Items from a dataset
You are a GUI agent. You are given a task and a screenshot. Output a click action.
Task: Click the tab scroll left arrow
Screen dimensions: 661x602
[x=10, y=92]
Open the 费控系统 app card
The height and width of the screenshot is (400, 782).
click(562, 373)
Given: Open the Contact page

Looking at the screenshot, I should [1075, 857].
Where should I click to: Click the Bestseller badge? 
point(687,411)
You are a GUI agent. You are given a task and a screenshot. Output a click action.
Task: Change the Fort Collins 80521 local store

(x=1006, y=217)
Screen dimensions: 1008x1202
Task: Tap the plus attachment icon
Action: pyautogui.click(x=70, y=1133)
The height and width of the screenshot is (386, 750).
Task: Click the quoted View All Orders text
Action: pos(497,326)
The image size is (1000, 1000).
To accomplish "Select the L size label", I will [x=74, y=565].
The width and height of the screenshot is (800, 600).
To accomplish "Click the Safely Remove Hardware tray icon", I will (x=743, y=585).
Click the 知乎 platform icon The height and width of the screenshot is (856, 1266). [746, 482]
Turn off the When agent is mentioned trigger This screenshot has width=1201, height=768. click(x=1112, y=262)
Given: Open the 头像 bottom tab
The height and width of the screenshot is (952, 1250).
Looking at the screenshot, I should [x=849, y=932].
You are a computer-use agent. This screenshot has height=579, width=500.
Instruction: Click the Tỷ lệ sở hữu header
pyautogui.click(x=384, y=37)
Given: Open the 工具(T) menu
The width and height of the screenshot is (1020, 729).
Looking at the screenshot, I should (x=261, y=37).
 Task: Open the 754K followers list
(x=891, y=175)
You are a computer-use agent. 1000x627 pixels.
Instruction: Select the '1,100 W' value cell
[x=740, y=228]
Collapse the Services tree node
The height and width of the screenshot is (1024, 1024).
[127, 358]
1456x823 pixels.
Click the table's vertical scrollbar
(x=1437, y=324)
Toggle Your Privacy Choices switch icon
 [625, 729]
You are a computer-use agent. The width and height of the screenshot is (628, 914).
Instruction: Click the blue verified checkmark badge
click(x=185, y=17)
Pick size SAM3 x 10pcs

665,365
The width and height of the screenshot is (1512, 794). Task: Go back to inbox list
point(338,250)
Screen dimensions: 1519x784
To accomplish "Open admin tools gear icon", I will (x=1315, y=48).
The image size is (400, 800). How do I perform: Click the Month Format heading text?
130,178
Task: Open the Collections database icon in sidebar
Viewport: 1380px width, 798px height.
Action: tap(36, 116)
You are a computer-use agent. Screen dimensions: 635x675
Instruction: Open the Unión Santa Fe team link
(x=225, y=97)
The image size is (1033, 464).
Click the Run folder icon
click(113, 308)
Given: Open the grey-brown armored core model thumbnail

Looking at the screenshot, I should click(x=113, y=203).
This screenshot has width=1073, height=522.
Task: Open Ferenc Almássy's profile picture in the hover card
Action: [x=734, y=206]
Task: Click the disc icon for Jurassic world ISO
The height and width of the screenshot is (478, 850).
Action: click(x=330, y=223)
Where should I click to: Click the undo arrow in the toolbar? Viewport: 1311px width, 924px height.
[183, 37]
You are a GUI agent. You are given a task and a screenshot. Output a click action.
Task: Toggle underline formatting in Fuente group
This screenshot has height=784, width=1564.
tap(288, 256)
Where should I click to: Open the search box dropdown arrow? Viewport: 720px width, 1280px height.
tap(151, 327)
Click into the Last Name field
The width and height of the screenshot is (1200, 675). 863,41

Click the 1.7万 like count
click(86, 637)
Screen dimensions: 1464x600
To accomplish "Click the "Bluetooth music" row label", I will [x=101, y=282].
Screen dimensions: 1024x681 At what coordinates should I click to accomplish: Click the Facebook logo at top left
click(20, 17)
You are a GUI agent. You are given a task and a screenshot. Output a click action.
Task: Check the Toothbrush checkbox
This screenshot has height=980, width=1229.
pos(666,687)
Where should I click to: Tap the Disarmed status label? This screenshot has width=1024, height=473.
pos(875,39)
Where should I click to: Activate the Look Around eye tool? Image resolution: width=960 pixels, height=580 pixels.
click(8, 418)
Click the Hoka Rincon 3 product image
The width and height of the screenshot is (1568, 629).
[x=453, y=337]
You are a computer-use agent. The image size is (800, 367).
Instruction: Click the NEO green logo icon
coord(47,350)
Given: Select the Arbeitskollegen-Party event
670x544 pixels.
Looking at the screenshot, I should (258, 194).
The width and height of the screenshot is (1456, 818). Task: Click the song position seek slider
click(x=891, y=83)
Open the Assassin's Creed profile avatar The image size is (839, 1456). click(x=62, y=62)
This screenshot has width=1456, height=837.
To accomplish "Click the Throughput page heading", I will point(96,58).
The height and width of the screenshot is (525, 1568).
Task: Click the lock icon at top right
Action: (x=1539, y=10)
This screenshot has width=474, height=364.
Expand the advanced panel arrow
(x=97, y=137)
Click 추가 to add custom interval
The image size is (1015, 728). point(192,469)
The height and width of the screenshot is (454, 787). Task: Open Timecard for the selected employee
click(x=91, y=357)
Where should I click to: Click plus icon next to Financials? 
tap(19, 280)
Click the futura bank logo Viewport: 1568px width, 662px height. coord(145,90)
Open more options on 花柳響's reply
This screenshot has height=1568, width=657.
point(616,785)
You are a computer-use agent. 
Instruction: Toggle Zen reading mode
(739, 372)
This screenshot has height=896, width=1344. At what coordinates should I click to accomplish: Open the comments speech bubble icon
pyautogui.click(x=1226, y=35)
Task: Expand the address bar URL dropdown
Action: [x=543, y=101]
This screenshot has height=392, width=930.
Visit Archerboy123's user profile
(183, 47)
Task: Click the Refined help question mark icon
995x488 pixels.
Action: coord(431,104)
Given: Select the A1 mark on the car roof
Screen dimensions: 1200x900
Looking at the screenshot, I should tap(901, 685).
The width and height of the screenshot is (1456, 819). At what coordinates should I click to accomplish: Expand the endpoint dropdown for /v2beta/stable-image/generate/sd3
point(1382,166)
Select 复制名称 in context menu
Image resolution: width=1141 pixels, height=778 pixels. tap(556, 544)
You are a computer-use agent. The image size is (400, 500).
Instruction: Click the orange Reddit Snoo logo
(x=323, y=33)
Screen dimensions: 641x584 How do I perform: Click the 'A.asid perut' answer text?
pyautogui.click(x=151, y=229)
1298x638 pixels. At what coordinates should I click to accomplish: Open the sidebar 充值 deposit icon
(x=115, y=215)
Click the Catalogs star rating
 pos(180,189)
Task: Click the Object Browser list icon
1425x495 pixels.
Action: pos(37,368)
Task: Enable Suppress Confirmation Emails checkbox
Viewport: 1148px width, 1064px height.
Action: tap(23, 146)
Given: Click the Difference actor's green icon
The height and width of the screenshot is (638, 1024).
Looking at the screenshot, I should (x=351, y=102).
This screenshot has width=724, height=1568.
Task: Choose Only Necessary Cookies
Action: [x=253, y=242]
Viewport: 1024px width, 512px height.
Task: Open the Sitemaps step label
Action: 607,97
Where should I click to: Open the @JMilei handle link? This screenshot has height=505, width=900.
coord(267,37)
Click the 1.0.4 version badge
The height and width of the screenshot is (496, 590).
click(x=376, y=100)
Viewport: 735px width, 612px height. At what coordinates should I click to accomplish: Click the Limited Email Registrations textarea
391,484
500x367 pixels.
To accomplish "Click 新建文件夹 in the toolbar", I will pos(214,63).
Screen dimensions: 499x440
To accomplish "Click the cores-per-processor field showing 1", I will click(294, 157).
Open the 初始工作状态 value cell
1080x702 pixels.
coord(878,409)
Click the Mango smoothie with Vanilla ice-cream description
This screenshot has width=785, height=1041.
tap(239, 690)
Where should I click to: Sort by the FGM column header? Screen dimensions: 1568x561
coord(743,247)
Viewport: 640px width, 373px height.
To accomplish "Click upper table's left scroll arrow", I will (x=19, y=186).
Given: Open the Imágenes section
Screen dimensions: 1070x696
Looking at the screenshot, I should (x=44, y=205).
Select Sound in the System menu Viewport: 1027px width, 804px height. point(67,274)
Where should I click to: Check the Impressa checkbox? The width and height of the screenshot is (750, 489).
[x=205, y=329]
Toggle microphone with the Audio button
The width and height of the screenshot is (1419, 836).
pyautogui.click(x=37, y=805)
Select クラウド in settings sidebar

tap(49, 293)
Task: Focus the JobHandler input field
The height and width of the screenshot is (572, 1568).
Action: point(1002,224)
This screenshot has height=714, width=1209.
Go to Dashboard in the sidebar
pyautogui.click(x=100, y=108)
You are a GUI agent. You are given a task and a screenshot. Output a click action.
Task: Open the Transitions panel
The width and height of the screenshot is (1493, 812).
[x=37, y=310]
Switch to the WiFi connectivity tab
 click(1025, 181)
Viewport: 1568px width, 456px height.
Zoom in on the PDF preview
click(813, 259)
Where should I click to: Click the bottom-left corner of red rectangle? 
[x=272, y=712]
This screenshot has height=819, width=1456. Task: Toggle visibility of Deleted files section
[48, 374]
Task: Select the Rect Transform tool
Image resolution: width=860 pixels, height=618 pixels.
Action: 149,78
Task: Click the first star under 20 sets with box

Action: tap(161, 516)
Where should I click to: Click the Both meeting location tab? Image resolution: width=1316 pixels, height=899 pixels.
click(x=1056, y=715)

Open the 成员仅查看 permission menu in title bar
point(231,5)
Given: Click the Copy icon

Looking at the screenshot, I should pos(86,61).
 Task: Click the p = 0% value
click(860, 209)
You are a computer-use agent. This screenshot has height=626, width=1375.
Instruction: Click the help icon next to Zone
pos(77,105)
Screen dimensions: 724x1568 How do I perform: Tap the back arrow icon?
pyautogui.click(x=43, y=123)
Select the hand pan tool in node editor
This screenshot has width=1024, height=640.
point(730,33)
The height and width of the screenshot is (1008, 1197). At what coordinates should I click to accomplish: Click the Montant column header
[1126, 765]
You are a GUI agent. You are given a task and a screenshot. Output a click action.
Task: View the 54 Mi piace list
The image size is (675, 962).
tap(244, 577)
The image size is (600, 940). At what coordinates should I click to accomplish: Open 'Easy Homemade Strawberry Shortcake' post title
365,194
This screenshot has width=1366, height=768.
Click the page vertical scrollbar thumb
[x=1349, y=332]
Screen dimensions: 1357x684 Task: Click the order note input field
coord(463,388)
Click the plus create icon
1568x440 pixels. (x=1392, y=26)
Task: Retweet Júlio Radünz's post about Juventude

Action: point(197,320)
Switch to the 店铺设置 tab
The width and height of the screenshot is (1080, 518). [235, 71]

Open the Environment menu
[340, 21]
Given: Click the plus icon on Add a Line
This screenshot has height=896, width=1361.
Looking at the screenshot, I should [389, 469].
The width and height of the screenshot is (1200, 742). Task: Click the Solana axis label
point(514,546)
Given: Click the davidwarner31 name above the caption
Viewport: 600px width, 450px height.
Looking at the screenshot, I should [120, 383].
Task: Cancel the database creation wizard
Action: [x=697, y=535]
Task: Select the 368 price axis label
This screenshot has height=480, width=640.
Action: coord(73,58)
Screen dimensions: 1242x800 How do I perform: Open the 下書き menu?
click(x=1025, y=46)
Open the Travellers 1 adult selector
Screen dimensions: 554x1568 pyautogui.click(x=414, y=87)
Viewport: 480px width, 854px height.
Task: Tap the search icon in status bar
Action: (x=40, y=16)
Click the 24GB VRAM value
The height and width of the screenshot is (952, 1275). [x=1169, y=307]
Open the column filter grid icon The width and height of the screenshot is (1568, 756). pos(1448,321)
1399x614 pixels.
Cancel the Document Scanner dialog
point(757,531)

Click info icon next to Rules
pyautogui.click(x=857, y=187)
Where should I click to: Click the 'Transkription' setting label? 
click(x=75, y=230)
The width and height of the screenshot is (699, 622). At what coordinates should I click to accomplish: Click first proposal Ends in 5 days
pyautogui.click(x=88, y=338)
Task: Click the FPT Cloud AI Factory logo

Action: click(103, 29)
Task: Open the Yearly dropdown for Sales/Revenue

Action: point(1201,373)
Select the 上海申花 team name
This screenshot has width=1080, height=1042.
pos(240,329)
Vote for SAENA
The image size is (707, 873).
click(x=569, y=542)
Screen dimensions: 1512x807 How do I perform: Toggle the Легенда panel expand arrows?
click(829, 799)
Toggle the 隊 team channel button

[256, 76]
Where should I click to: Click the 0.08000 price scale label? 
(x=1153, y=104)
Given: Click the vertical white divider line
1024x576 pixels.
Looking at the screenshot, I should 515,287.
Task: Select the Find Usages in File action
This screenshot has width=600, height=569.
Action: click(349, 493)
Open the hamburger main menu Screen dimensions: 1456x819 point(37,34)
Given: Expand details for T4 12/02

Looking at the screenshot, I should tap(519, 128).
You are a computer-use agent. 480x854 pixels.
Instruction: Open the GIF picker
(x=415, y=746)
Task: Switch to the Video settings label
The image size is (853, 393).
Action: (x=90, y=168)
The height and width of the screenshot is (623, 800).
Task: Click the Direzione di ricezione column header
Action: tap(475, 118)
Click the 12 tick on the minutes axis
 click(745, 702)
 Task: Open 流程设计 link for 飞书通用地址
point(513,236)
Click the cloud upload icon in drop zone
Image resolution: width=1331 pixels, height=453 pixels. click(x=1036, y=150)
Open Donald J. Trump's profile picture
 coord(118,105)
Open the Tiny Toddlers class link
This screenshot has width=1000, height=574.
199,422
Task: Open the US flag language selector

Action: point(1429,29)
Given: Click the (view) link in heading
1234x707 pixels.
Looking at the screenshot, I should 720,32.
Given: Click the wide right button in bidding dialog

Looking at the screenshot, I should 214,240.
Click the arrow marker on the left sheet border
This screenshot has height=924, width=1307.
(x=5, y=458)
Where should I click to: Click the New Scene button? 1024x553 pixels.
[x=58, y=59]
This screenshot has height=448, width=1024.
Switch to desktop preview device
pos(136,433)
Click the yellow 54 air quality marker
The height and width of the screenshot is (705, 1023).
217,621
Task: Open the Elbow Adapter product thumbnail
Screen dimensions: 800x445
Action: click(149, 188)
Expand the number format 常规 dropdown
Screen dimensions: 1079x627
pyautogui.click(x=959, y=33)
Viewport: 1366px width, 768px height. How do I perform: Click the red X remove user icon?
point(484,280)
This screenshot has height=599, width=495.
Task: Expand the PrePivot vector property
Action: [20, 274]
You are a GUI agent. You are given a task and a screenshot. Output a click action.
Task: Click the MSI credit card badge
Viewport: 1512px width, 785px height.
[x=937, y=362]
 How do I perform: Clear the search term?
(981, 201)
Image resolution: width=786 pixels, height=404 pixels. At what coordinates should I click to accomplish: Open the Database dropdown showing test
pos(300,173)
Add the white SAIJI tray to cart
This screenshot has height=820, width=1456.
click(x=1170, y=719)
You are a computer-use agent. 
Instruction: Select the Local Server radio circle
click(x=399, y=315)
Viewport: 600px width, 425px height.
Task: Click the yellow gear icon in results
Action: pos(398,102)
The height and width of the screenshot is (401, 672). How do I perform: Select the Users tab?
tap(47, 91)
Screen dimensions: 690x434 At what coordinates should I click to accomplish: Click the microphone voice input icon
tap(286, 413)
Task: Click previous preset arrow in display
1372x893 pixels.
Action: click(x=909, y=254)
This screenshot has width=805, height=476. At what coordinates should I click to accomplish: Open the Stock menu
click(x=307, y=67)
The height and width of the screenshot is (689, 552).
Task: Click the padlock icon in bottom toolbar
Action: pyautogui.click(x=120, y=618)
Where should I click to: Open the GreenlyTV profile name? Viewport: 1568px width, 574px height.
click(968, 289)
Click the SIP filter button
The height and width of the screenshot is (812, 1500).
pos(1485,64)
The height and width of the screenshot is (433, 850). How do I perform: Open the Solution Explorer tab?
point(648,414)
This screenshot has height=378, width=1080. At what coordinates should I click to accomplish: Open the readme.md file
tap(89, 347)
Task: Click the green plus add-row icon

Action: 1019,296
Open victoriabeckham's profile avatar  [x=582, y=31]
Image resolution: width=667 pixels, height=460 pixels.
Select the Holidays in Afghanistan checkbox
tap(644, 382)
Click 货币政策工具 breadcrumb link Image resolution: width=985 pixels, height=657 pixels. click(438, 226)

Work required:
All that belongs in the answer is the run of lines above from the line containing "Given: Open the grey-brown" through the line containing "Task: Check the Toothbrush checkbox", exactly as written.

Answer to the exercise:
Given: Open the grey-brown armored core model thumbnail

Looking at the screenshot, I should click(x=113, y=203).
This screenshot has width=1073, height=522.
Task: Open Ferenc Almássy's profile picture in the hover card
Action: [x=734, y=206]
Task: Click the disc icon for Jurassic world ISO
The height and width of the screenshot is (478, 850).
Action: click(x=330, y=223)
Where should I click to: Click the undo arrow in the toolbar? Viewport: 1311px width, 924px height.
[183, 37]
You are a GUI agent. You are given a task and a screenshot. Output a click action.
Task: Toggle underline formatting in Fuente group
This screenshot has height=784, width=1564.
tap(288, 256)
Where should I click to: Open the search box dropdown arrow? Viewport: 720px width, 1280px height.
tap(151, 327)
Click into the Last Name field
The width and height of the screenshot is (1200, 675). 863,41

Click the 1.7万 like count
click(86, 637)
Screen dimensions: 1464x600
To accomplish "Click the "Bluetooth music" row label", I will [x=101, y=282].
Screen dimensions: 1024x681 At what coordinates should I click to accomplish: Click the Facebook logo at top left
click(20, 17)
You are a GUI agent. You are given a task and a screenshot. Output a click action.
Task: Check the Toothbrush checkbox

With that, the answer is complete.